Being there wasn’t enough. Their names

Needed their fathers and their cities

And their spears and the red air of Ilium.

There’s Apisaon lying on his liver

As it curdles and leaks out rib-mangled

From his wound like a clicking tongue

In froth, mind-deep in its porn.

A gray scholar near the end of his talk

Pauses, turns hazel in the maze of his thoughts,

And as he gazes out the window asks,

Why would the father at the end of the Iliad

Peer into Achilles’ tent and, through the bloodgold fire

And smoke-slow seafog, pismire and simply stare

At his son’s stupendous butcher?

He waits for an answer from the weather.

He kneels before the canceling hands of Achilles

That did what they do to the dead of his son

Because they could; and he kisses them.

The father is our first noble disaster.

He knows his role.

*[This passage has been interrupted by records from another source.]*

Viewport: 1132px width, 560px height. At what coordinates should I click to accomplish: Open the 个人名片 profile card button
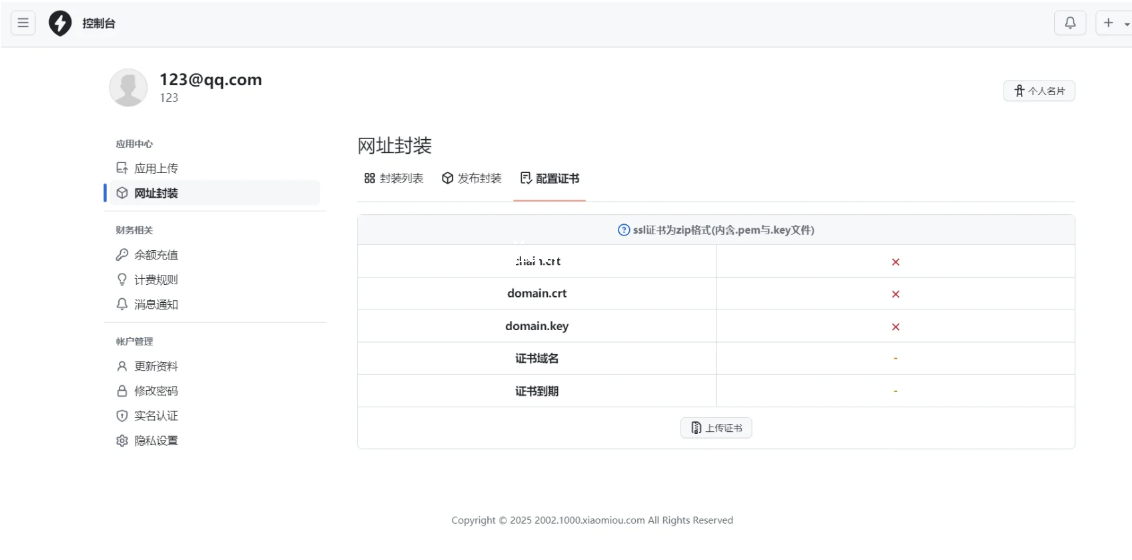coord(1039,91)
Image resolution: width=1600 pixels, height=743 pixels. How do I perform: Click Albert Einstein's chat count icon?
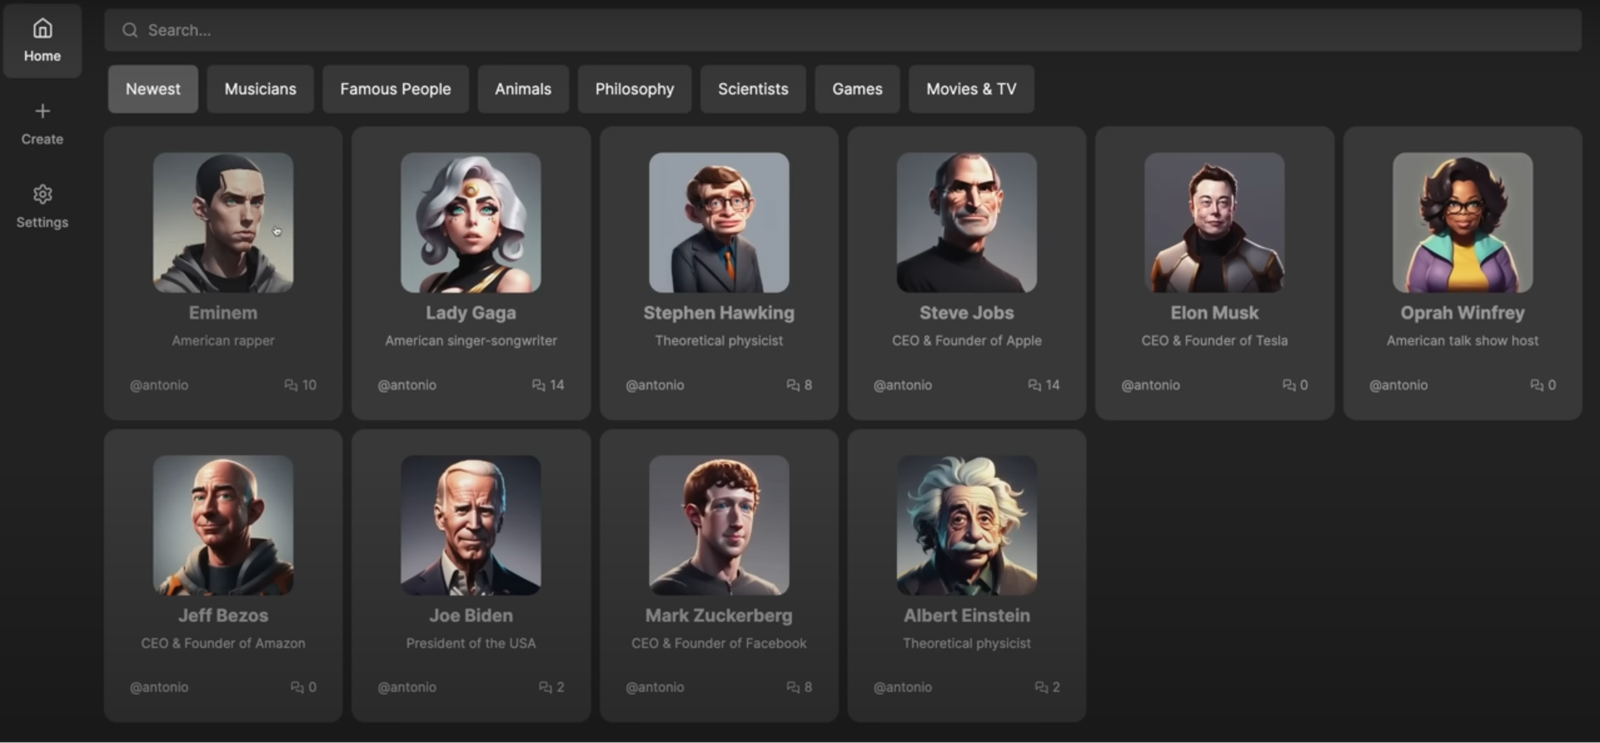1041,687
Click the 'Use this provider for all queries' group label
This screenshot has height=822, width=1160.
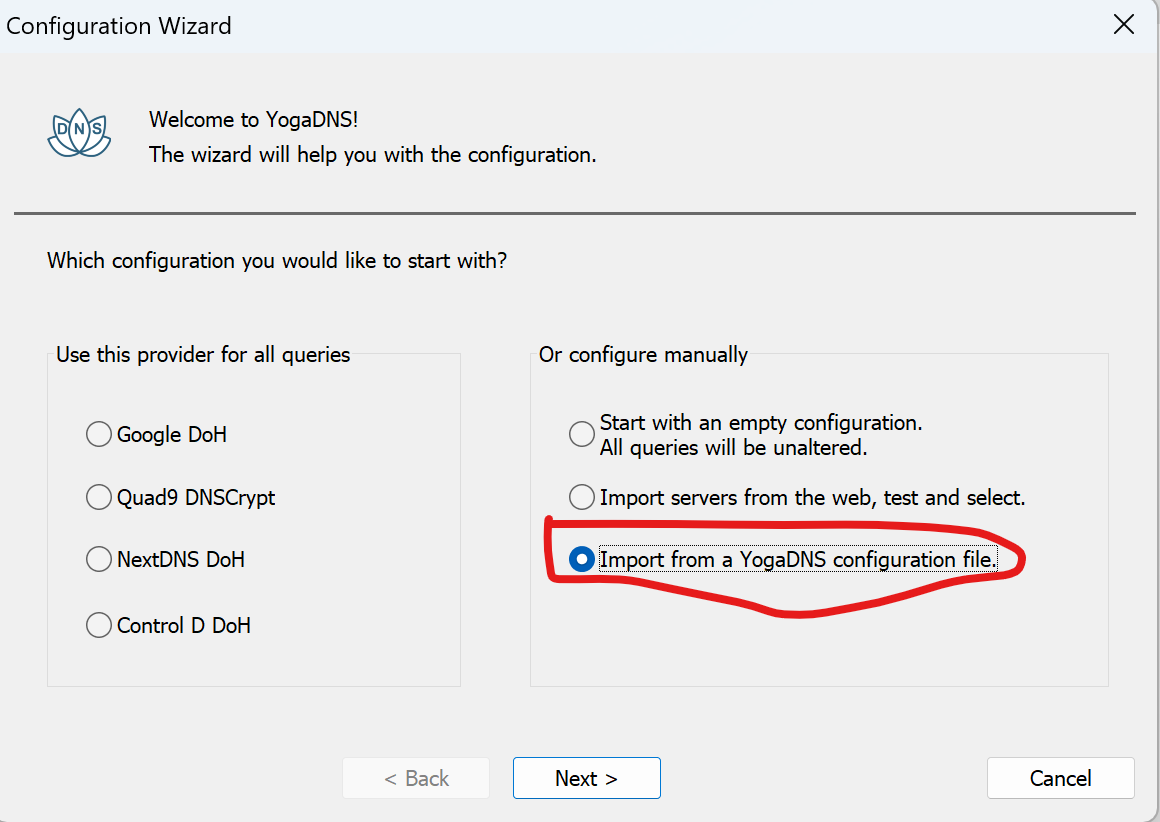[x=203, y=355]
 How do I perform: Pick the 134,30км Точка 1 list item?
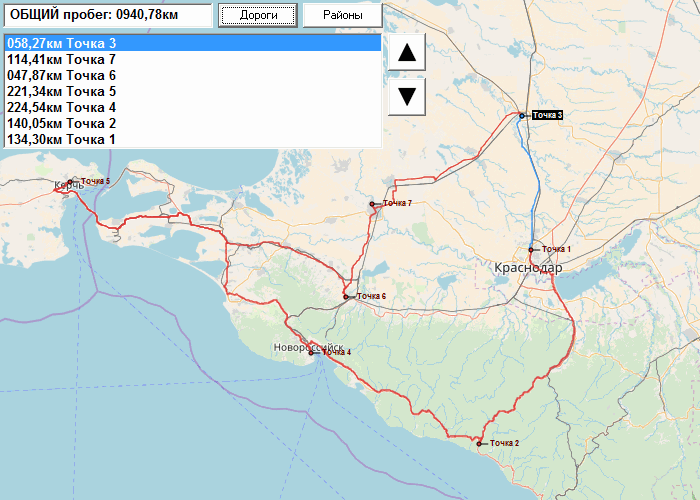click(x=193, y=139)
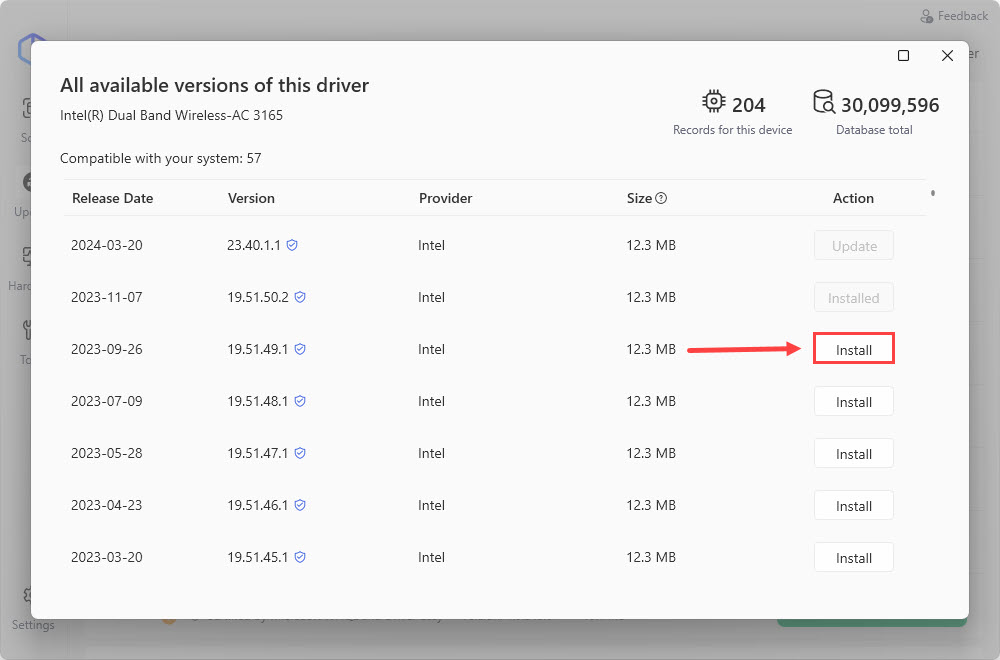
Task: Install driver version 19.51.46.1
Action: click(x=853, y=505)
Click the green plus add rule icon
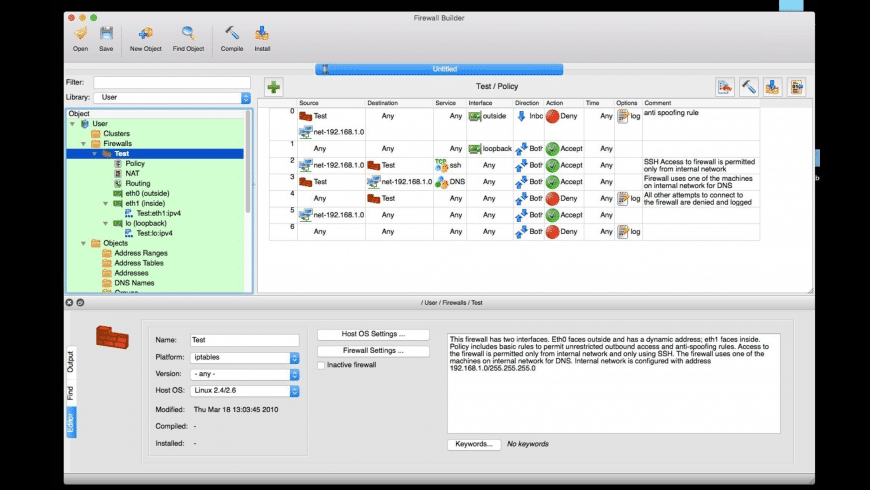 tap(273, 87)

He knows he’ll beg.

(Though not for the life: the life’s already gristle.)

He’ll beg for the body.

He’ll beg like a pagan for the body.

Even those who survive Achilles don’t.

Priam returned, finally, to Troy’s dented doors

And with every step he took

towards the parting gold ruin,

Hollowed-out

Hector

bucked up and

down on his back.

Even iridescent Helen, a trail

Of billowing silks, poured herself

From her paramour’s arms

And descended with the rest to see

The sieged city surging to see its broken

Breaker of horses. Half shout: “Hope!”

Half bray: “Brave patriot’s sacrifice!”

But Priam can’t bear to look at them.

He only looks back dimly at the door.